- Stored items:
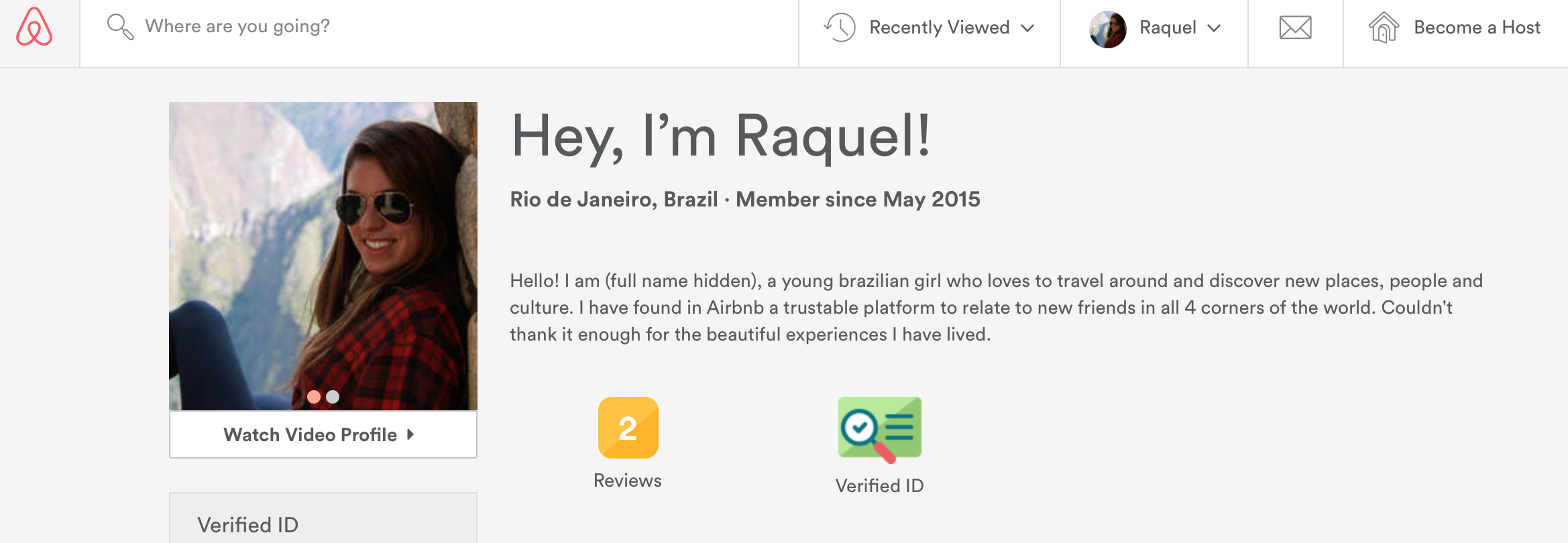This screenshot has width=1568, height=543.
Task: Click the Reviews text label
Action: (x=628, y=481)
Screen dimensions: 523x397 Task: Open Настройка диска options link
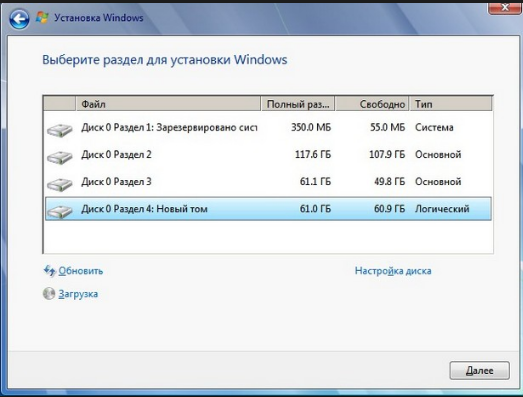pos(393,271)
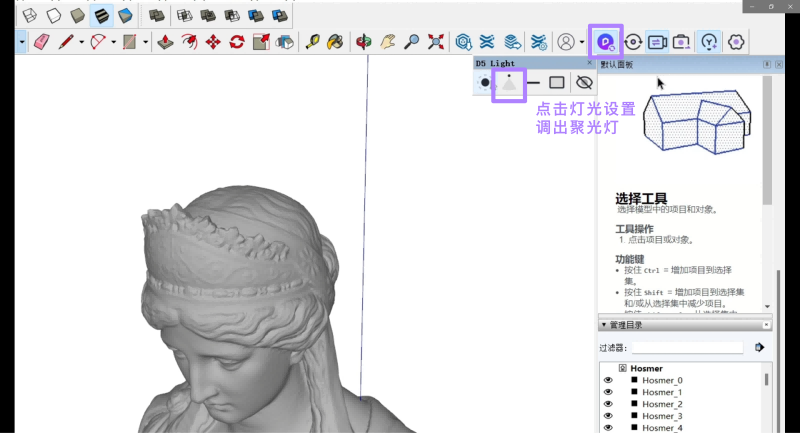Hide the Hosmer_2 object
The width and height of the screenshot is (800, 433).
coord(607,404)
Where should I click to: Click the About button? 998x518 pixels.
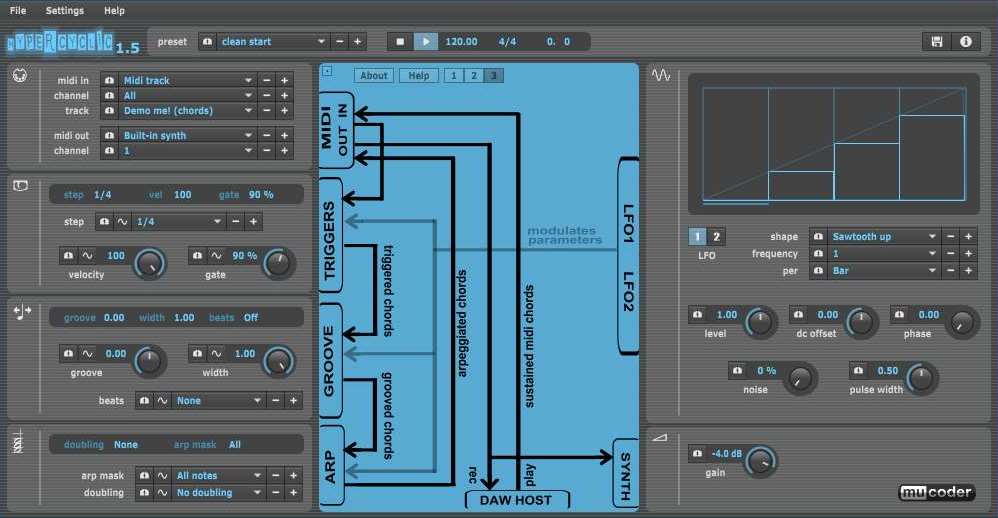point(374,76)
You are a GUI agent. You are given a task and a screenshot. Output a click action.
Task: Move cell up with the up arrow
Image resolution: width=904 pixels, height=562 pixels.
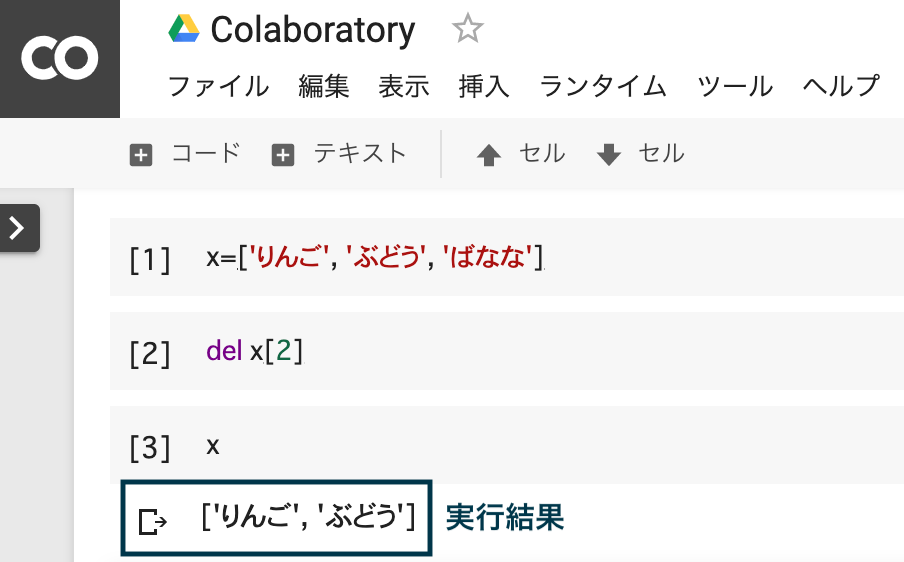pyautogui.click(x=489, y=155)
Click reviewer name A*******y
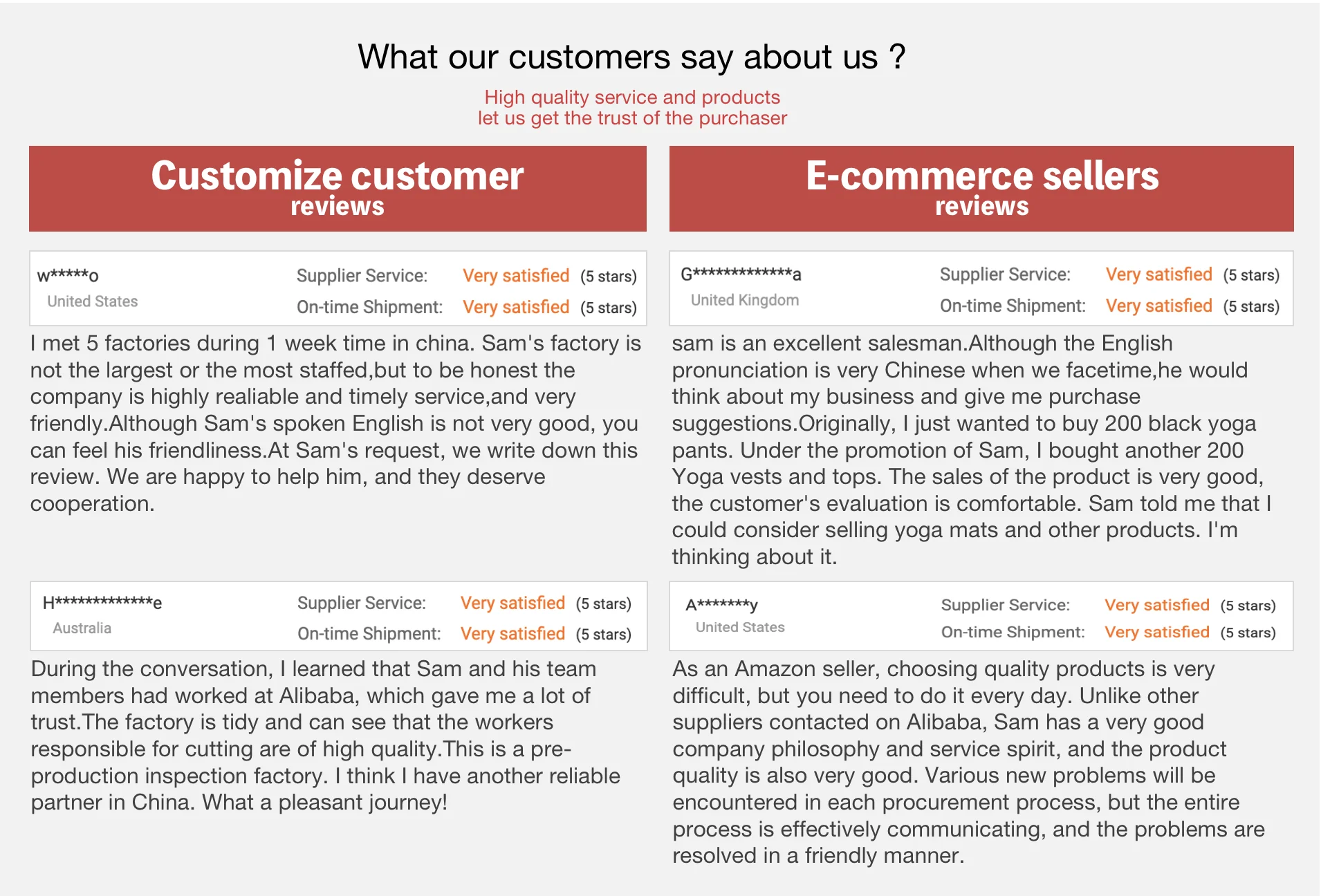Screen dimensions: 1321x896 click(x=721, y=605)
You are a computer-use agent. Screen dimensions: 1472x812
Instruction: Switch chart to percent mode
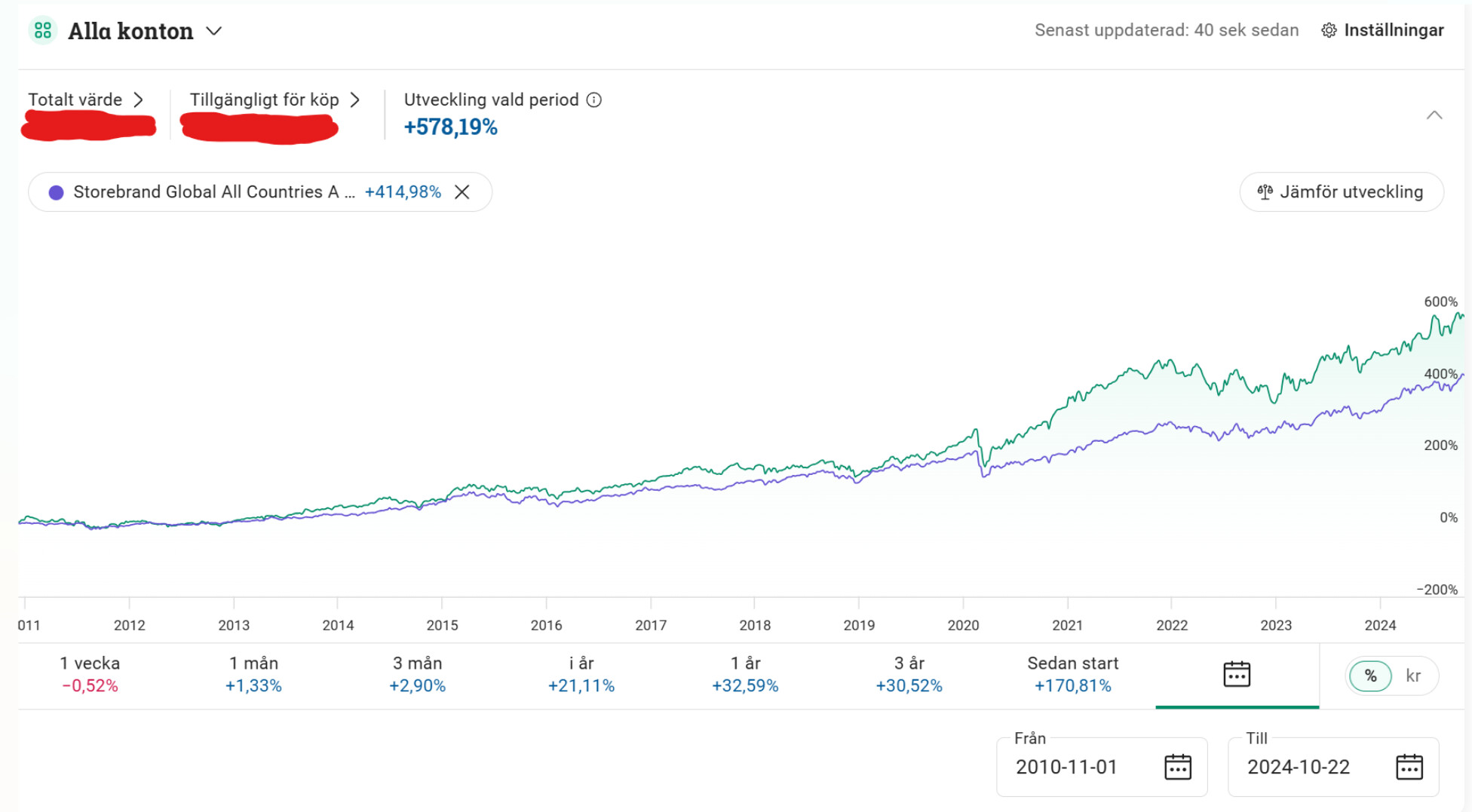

- Exercise instructions: Look over the entries above. Copy every line that contains the word "agent".

- Answer section:
You are a GUI agent. You are given a task and a screenshot. Output a click action.
You are a computer-use agent. Screen dimensions: 1472x812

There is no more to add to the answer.